Official Newsletter of:
The Balrog’s Lair
”Still an Internet Original!”
A little late, but still ready for the weekend.
I want to thank everyone for the feedback this week about the format change. Those that like it and those that don’t – either way, your comments are always appreciated and I hope you keep them coming.
Big thanks to Jay for last week’s column. We at TBL are always trying new things to get readers more involved. In addition to theTBL Forums, readers are getting their voices heard in certain columns and right here in this Newsletter. If you have something you would like to discuss, feel free to drop me a line anytime and it might just make it into the TBL Newsletter.
Well, I guess it’s time for the News. Let’s do this…
Roland G, Editor-in-Chief
A Fight Backstage
-Shane “Hurricane” Helms and Rodney Mack got into a legit backstage fight this past Saturday at a RAW brand house show in Knoxville, TN. There are differing reports as to what caused the altercation, but most believe the cause was due to the Hurricane complaining about the fact that Rodney Mack and Mark Henry were not selling enough in their matches against himself and Rosey. Helms was also upset that Mack and Henry had been kicking out of finishing moves and that should never happen at house shows. Helms also felt that he should be the ultimate one responsible for mapping out the matches and that Mack was not respecting him as the veteran.
Mack disagreed with this and felt that there should be more back and forth between the two teams, which didn’t set very well with Helms. It has been reported that Mack believed Helms deliberately stiffed Mack at some point during their match on Saturday – so a fight broke out later that night.
Word is that the fight was extremely short and that Helms was outmatched. It has been reported that Helms gashed his head open after being thrown back into some shelving on the wall. There are conflicting reports as to whether Hurricane was the victim of a cheap shot or if he egged Mack on.
The fight was likely the reason WWE changed their card for the weekend to not put the two teams together. More on this as information comes in. (Credit 1wrestling).

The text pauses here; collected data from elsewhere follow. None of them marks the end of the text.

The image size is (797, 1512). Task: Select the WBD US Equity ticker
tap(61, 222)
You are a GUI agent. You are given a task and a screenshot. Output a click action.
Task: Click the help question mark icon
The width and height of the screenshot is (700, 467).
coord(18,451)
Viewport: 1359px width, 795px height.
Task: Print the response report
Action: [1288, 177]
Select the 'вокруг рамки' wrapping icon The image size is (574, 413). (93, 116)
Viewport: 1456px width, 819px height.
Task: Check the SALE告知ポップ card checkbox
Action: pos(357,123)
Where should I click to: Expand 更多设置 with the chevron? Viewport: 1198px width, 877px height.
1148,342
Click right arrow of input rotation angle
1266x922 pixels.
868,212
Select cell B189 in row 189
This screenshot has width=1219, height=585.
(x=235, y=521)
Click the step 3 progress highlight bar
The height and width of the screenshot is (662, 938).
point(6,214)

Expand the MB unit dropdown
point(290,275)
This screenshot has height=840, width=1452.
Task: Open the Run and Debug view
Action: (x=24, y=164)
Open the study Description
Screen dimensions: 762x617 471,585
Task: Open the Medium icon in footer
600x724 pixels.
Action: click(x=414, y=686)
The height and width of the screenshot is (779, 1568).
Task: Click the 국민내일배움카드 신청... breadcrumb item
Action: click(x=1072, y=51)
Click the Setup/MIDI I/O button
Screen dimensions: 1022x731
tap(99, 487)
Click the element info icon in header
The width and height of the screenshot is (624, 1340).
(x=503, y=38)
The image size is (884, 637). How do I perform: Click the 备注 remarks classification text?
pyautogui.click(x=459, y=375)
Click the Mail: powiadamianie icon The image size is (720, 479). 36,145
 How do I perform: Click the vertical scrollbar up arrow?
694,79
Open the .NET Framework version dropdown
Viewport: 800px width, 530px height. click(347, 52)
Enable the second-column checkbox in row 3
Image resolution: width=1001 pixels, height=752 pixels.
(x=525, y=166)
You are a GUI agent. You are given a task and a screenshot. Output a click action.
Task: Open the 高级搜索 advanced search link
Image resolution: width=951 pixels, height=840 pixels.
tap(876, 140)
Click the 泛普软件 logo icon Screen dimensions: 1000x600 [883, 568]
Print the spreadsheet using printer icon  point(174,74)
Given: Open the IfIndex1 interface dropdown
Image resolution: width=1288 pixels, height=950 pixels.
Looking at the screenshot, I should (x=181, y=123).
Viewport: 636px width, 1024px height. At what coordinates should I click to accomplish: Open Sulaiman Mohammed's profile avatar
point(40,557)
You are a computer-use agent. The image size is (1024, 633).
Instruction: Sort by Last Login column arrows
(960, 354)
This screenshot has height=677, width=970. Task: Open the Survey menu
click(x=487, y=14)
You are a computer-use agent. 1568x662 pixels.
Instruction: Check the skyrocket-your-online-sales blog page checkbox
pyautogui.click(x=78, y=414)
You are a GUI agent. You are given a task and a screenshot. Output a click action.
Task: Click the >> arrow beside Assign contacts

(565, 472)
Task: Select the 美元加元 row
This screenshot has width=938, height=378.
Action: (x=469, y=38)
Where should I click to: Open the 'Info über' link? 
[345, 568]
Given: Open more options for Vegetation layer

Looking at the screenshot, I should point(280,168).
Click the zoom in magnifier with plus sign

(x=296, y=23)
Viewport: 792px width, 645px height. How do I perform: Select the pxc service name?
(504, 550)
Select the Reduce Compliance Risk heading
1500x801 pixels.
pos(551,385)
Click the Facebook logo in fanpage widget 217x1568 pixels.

Kurt Angle’s Sister Passes Away
-In a sad note, Kurt Angle’s sister passed away suddenly this week. The word from WWE.com is as follows:
“Due to the untimely death of Kurt Angle’s sister, Kurt will not be competing at WWE live events this weekend and will be spending time with his family during these challenging times. WWE sends its thoughts and prayers out to Kurt and his family.”
The thoughts and prayers of the TBL staff goes out to Kurt and his family.
-Kevin Nash’s is suffering from a bulging disc in his neck. This is something that he has been suffering from for a while. His scenes for The Punisher movie are almost complete, so his future with the WWE really depends upon what doctors think of his injury. There is no return date set for this time. (Credit Prowreslting.com)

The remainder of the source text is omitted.